YOUR ASSIGNMENT » Exclude all pictures, and reproduce exactly the lines from the one containing "Where should I" through the end of the records, with nothing else added.

****************************************

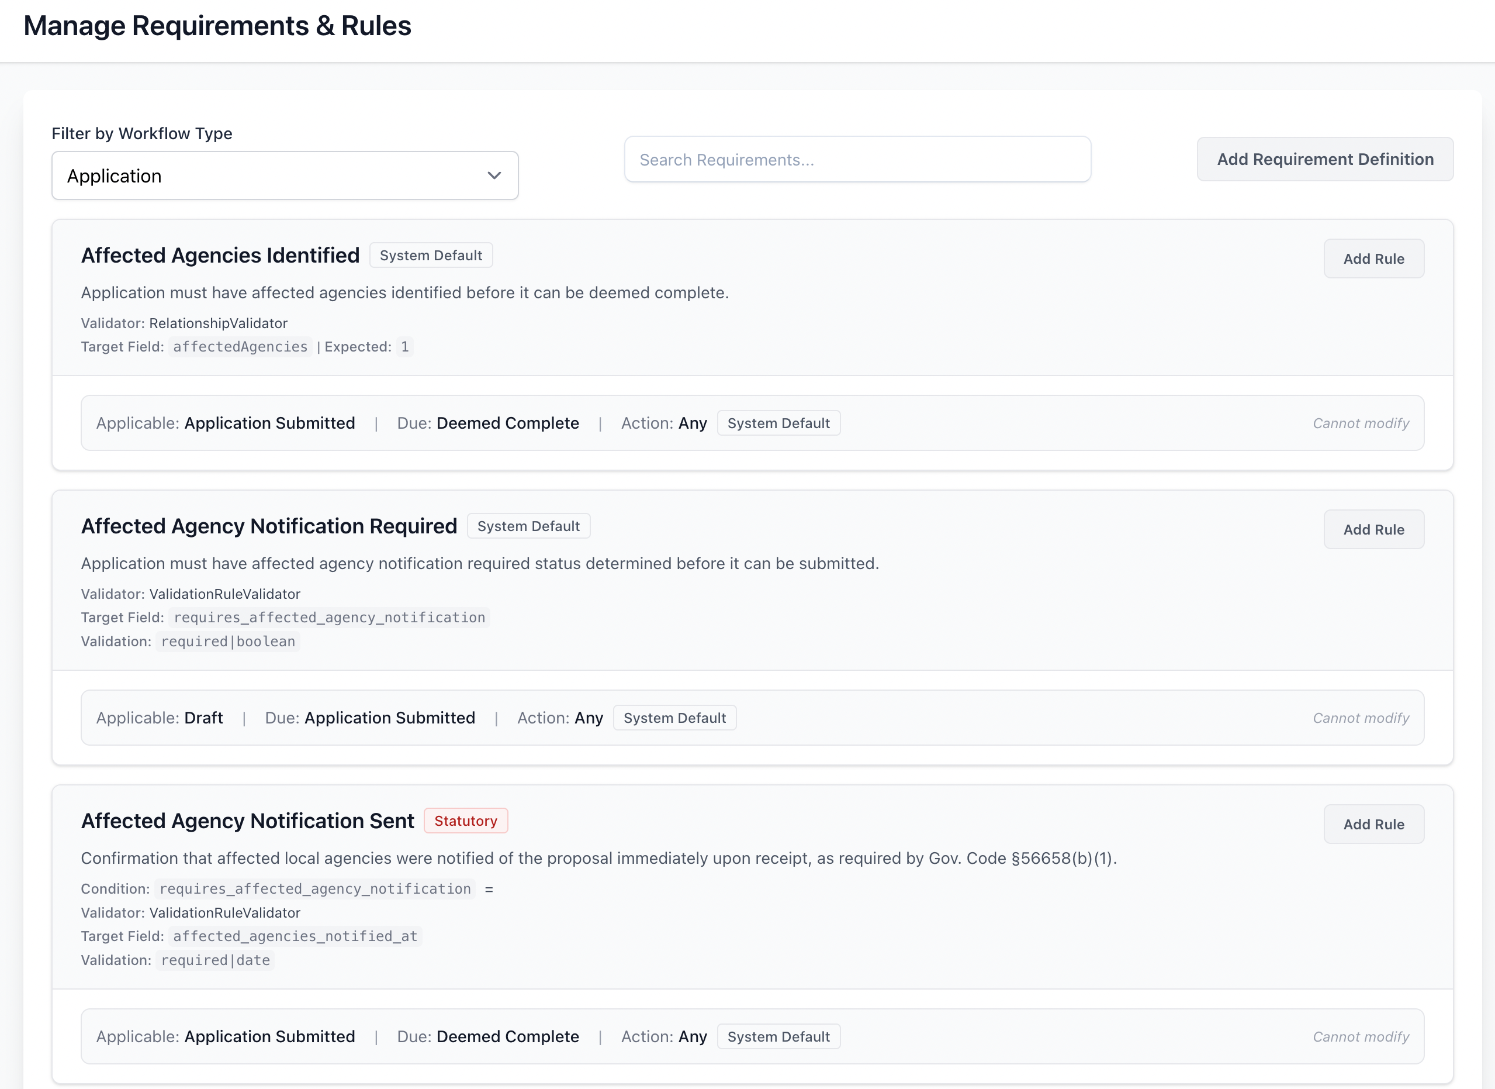Viewport: 1495px width, 1089px height.
Task: Click the chevron arrow in Application dropdown
Action: tap(494, 175)
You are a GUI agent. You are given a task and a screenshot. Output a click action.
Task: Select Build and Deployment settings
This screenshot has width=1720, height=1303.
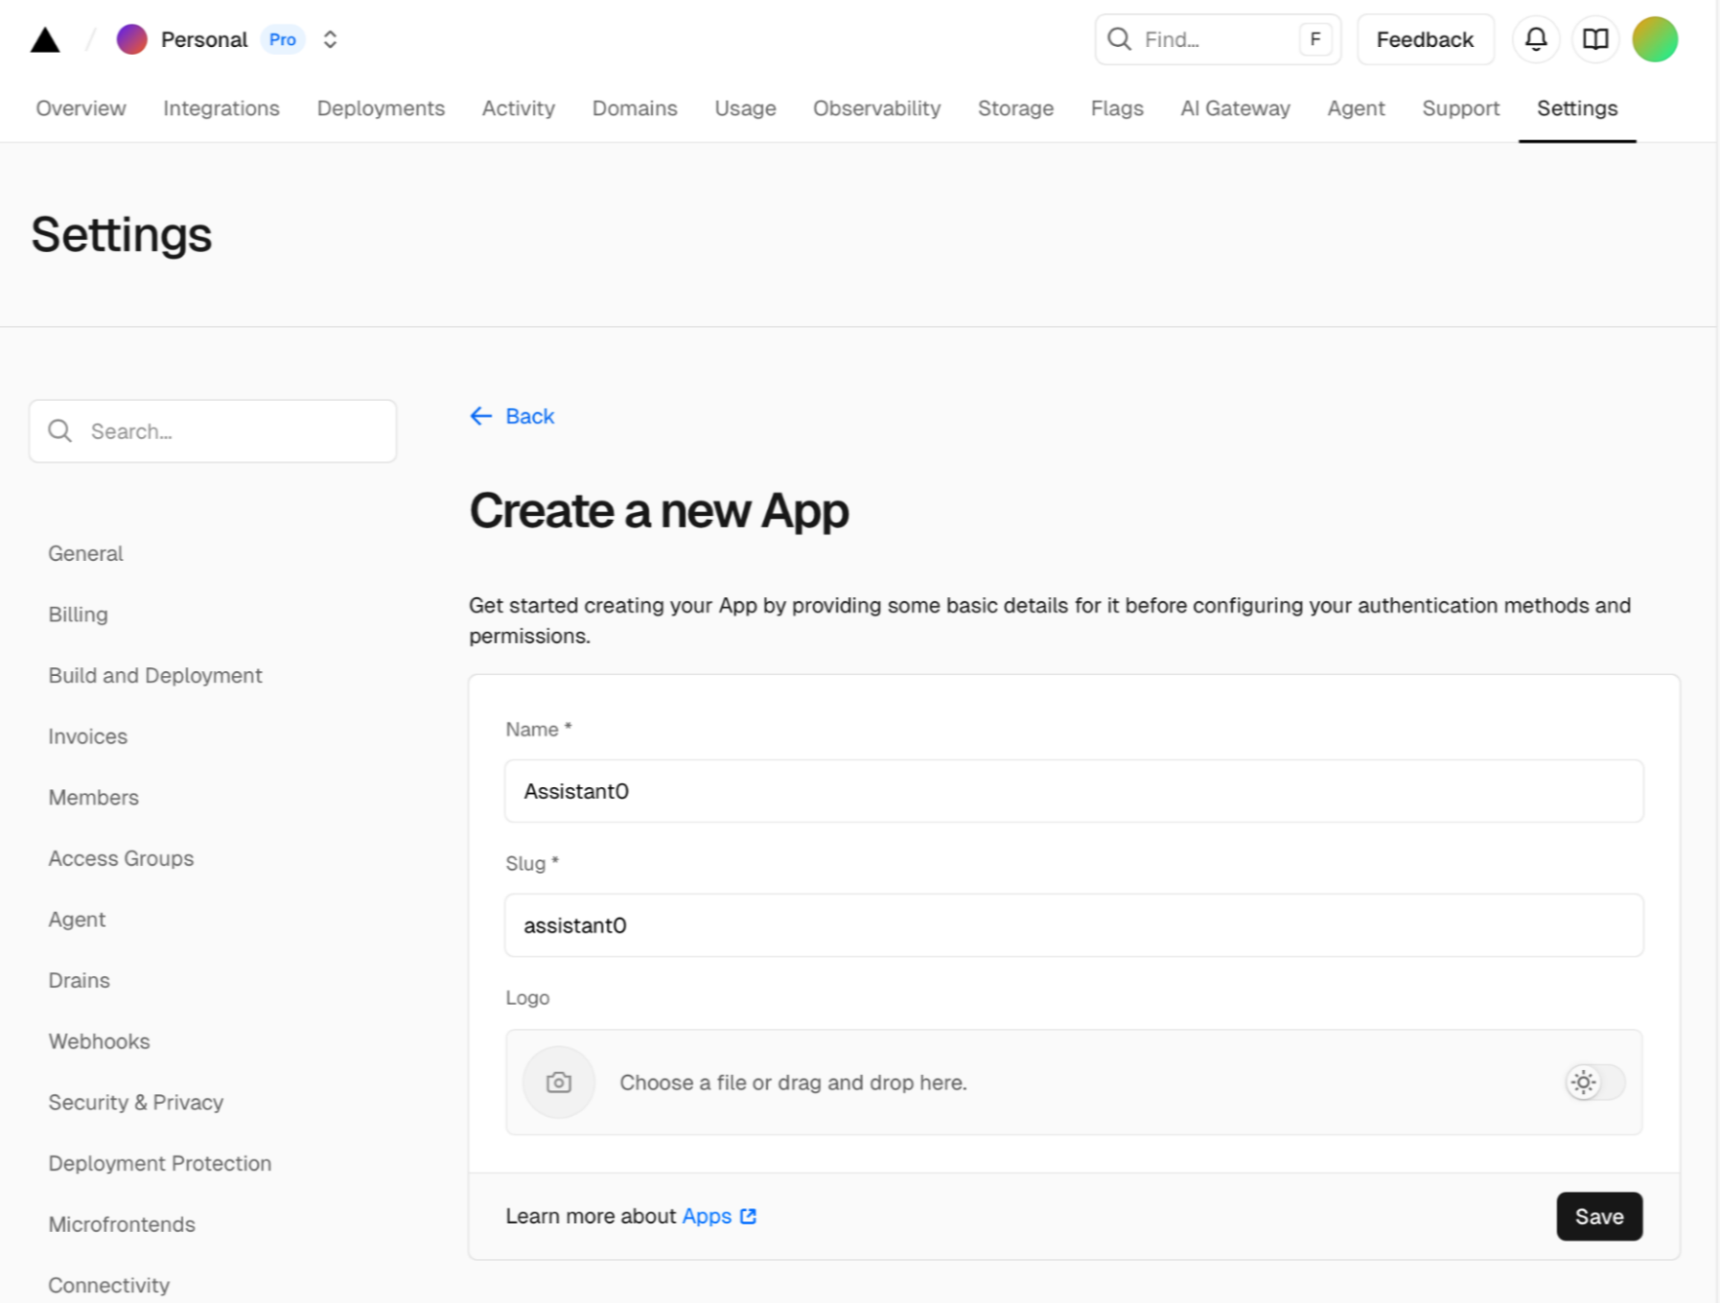tap(154, 675)
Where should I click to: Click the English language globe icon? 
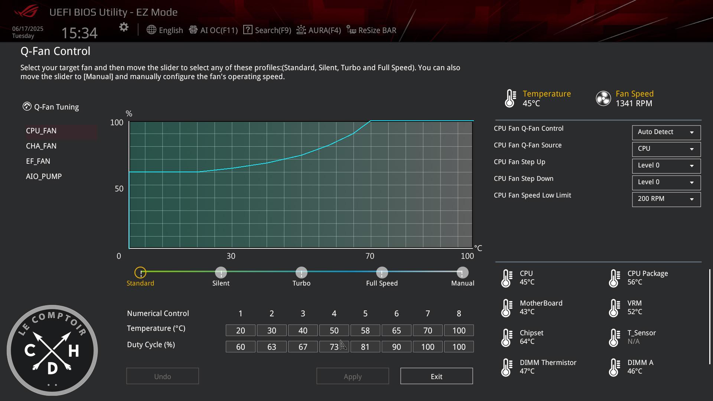[151, 30]

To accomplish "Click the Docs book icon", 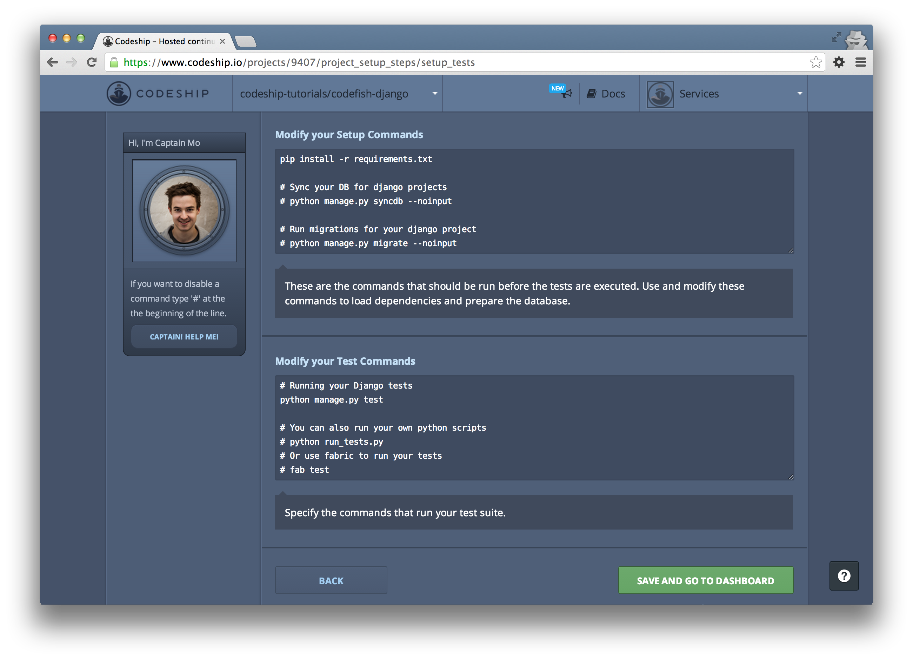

****************************************

OUTPUT OF THE EXERCISE »
Where should I click to: Click the English language globe icon? 
[151, 30]

To accomplish "Click the Docs book icon", 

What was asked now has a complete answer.